Keywords

1 Introduction

Most neural machine translation (NMT) [1, 2] models are sequentially autoregressive models (AT) such as RNNs, Transformer [3] which have state-of-the-art performance. The training process of Transformer is parallel, but in decoding phase, it exploit the generated sequence to predict the current target word which will cause severe decoding delay. In recent years, non-autoregressive neural machine translation model (NAT) [4] is proposed to effectively speed up the decoding process which exploits Knowledge Distillation [5] and fine-tuning to assist training. Subsequently, there are some novel-innovative improvements based on the NAT model, such as the work of regulating the similarity of hidden layer states by two auxiliary regularization terms [6], the model reconstruct generative translation through iterative refinement [7] and Ghazvininejad put forward to partially mask target translation through the conditional masked language model [8].

In this work, we propose to utilize the Capsule Network [9] in the architecture which has a significant impact on extracting more deeply positional features and making the generated translation more advantageous in word order. Besides, we adopt the word-level error correction method to reconstruct the generated sentence which can alleviate the translation problems. Experiments show that our model is superior to the previous NAT models. On the WMT14 De-En task, the addition of the capsule network layers increases the BLEU score by more than 6. More significantly, our word-level error correction method brings 1.88 BLEU scores improvement. We also perform case study on WMT14 En-De and ablation study on IWSLT16 to verify the effectiveness of the proposed methods.

2 Background

2.1 Non-autoregressive Neural Machine Translation

Under the condition of given source sentence \(S=(s_1,...,s_K)\) and target sentence \(T=(t_1,...,t_L)\), the autoregressive model utilizes a sequential manner to predict the current word which will bring a certain degree of delay. Non-autoregressive neural machine translation model (NAT) [4] is proposed to improve the decoding speed which only predicts based on the source sequence and the target sequence length \(L_y\) predicted in advance:

$$\begin{aligned} P_{NAT}(T|S;\theta )=P(L_y|S;\theta )\cdot \prod _{l}^{L_y}P(t_l|S;\theta ) \end{aligned}$$
(1)

where \(\theta \) is a series of model parameters.

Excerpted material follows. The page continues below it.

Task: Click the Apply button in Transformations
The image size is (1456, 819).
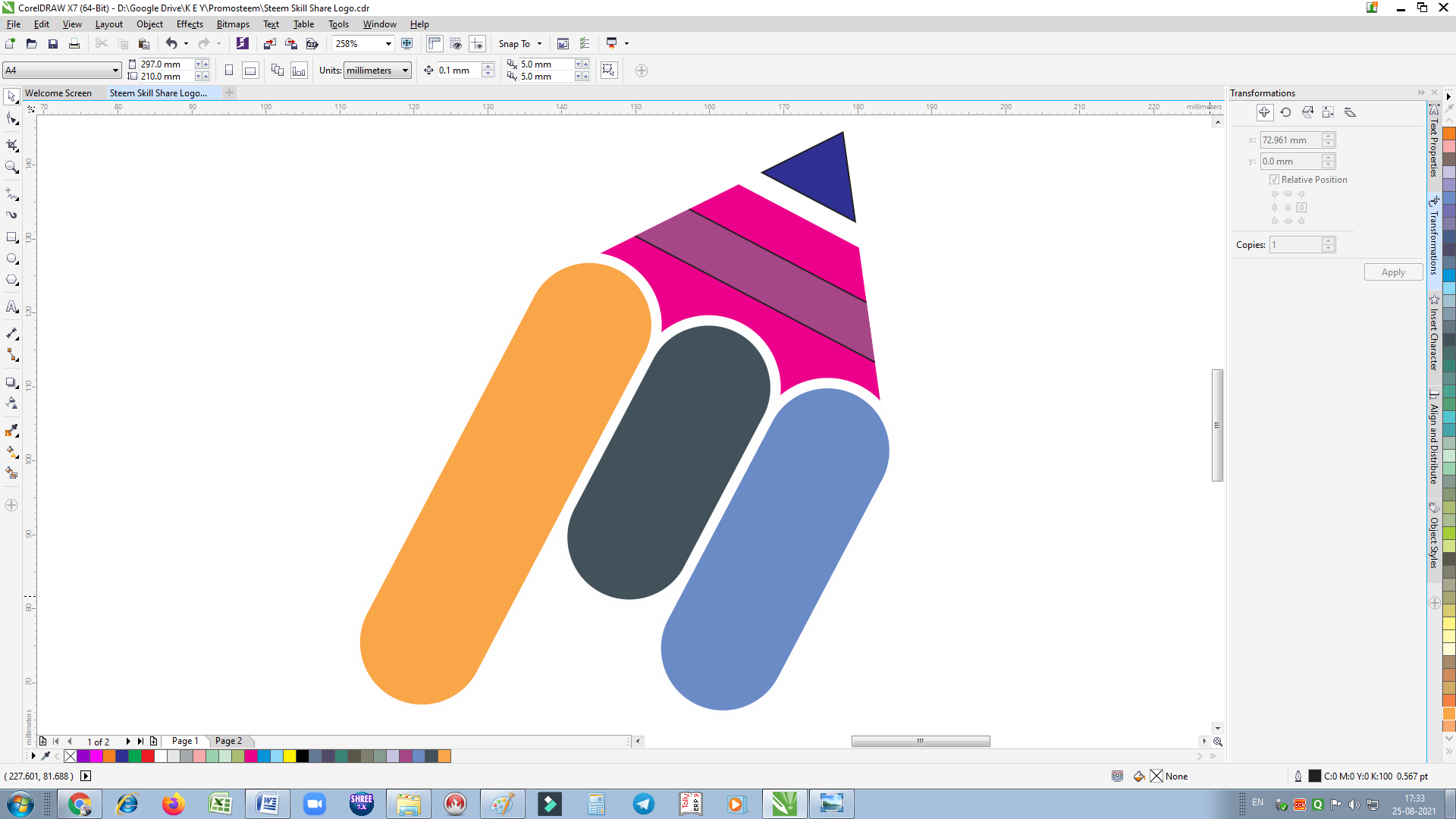Action: [1393, 272]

2.2 Neural Machine Translation with Error Detection

For error detection in NMT, the model first characterizes each word in the source sentence as a word embedding vector and then feeds it to the bidirectional LSTM. At each time step, the hidden state in both directions is combined and regarded as the final output. In addition, the error correction model also constructs mis-matching features, that is when there are wrong words in a output sequence, the pre-trained model will give the correct word prediction distribution and there will be a gap between their probability distributions. The model make the next prediction according to this gap feature, as shown in Eq. 2.

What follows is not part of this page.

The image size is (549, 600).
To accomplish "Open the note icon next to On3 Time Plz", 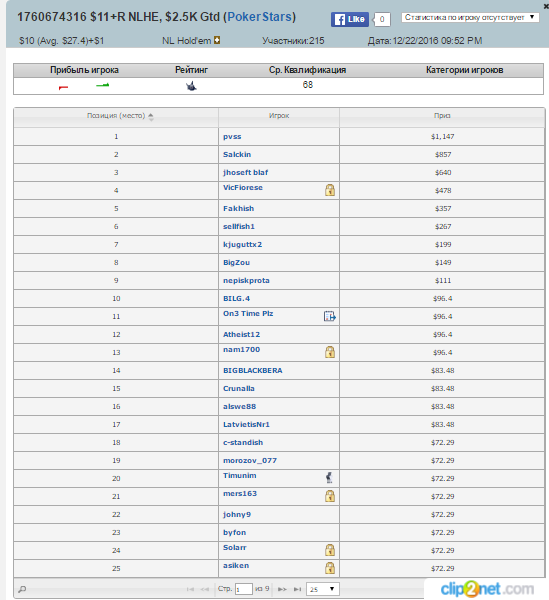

$$\begin{aligned} argmin\sum _{k=1}^{T}XENT\left( g_k,W\left[ \overrightarrow{h_k},\overleftarrow{h_k},\overrightarrow{h_{k+1}},\overleftarrow{h_{k+1}} \right] \right) \end{aligned}$$
(2)

where XENT stands for cross-entropy loss, W represents the weight matrix, \(\overrightarrow{h_k},\overleftarrow{h_k}\) means the overall score of the sentence in the forward and backward directions and \(g_k\) is the gap label between k-th token and k+1st token.

Fig. 1.
figure 1

The architecture of the proposed NAT-CN model. The encoder use child layer to capture location information and the decoder integrate information by parent layer, then update the weights by Dynamic Routing Algorithm (DRA).

3 Approach

3.1 Model Architecture

Since the NAT model ignores the target words and context information, we use the Capsule Network [9] to improve, the model architecture is shown in Fig. 1 which also composed of encoder and decoder. The hidden layer state of the encoder is shown in the Eq. 2.

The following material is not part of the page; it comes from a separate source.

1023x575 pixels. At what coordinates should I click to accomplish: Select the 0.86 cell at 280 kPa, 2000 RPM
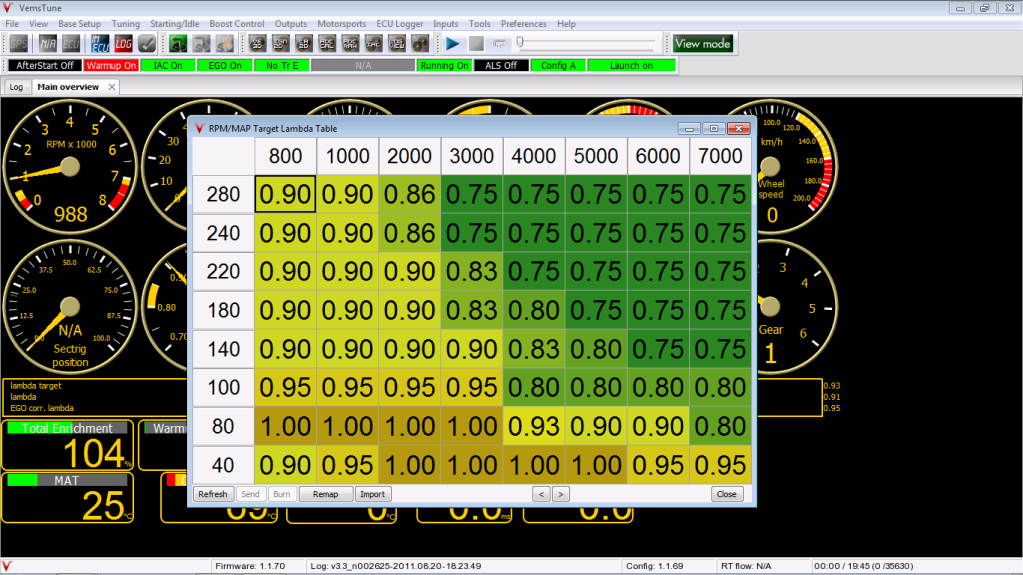[x=409, y=194]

$$\begin{aligned} h_j=\sum _{i}\alpha _{ij}F(e_i,w_{ij}) \end{aligned}$$
(3)

where \(e_i\) is the output of the self-attention layer, \(\alpha \) represents the coupling coefficient of the capsule network, and the final output of this layer is \(h_j\).

Similar to the encoder side, we use a child layer to extract source information, but at decoder side we introduce an additional parent layer to integrate information extracted by the previous layer (ie, child layer), and map it to another form that is consistent with the parent’s representation:

$$\begin{aligned} s_j=\sum _{i}^{M}F(h_{ij},w_{ij}) \end{aligned}$$
(4)

where M represents the number of child capsules in the child capsule layer. Then use the Squashing function to compress the modulus of the vector into the interval [0, 1), each parent capsule will update the state as follows:

$$\begin{aligned} p_j=Squash(s_j)=\frac{\left\| s_j \right\| ^2}{1+\left\| s_j \right\| ^2}\frac{s_j}{\left\| s_j \right\| } \end{aligned}$$
(5)

Integrate all the child capsules in the form described above to generate the final parent capsule layer representation \(P=[p_1,p_2,...,p_N]\). After that, iterative updating is used to determine what information in the N parent capsules will be transmitted to the Multi-Head Inter-Attention sub-layer.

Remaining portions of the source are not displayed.